Quiero cerrar este recorrido volviendo a la Argentina. Entre nosotros torna y retorna
periódicamente el tópico del perdón y la reconciliación. Ya sea para negarle de plano toda
pertinencia a estos términos, o para acudir a ellos con la idea, según sospecho, de borrar
casi mágicamente las huellas de un pasado criminal.
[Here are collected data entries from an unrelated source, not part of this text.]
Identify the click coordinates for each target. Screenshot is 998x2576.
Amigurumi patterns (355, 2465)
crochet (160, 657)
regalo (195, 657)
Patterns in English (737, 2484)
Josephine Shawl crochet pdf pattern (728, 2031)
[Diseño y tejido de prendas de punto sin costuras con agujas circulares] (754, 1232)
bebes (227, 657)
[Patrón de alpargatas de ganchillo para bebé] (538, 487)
Por mi parte, entiendo –a la luz de lo
que han pensado otros, aquí, esencialmente Hannah Arendt– que una reflexión sobre el
perdón y la reconciliación no puede, en el terreno político, escapar a la necesidad de
tomar muy en serio la exigencia del arrepentimiento de quien ha cometido hechos
horrendos –esto es, de su recuperación de la cualidad de persona, o para traducirlo en
términos más políticos, de ciudadano de una comunidad plural. Sólo quien se reconoce
como miembro de una comunidad plural –y que en tanto tal, ha recuperado la pluralidad
del diálogo consigo mismo- puede sentir arrepentimiento y demandar perdón –y
eventualmente ser susceptible de ser perdonado. He querido en este breve recorrido
contribuir a extraer la reflexión sobre el perdón de sus posibles manipulaciones
interesadas, e invitar a que nos detengamos a pensar con seriedad la relación -que tanto y
tan bien han pensado otros- entre el Mal extremo y su banalidad, entre el arrepentimiento
y el perdón.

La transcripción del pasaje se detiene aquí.